## Task to complete
Give back an exact copy of the lines in the records below, from the line that has "Where should I" through the line that has "Click the Delete", and nothing besides.

## Entries supplied
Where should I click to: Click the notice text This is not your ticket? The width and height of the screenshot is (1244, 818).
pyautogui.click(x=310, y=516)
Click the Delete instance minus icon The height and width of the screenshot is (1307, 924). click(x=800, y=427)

---

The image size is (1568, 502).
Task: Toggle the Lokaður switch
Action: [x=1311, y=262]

## Expected output
Where should I click to: Click the notice text This is not your ticket? The width and height of the screenshot is (1244, 818).
pyautogui.click(x=310, y=516)
Click the Delete instance minus icon The height and width of the screenshot is (1307, 924). click(x=800, y=427)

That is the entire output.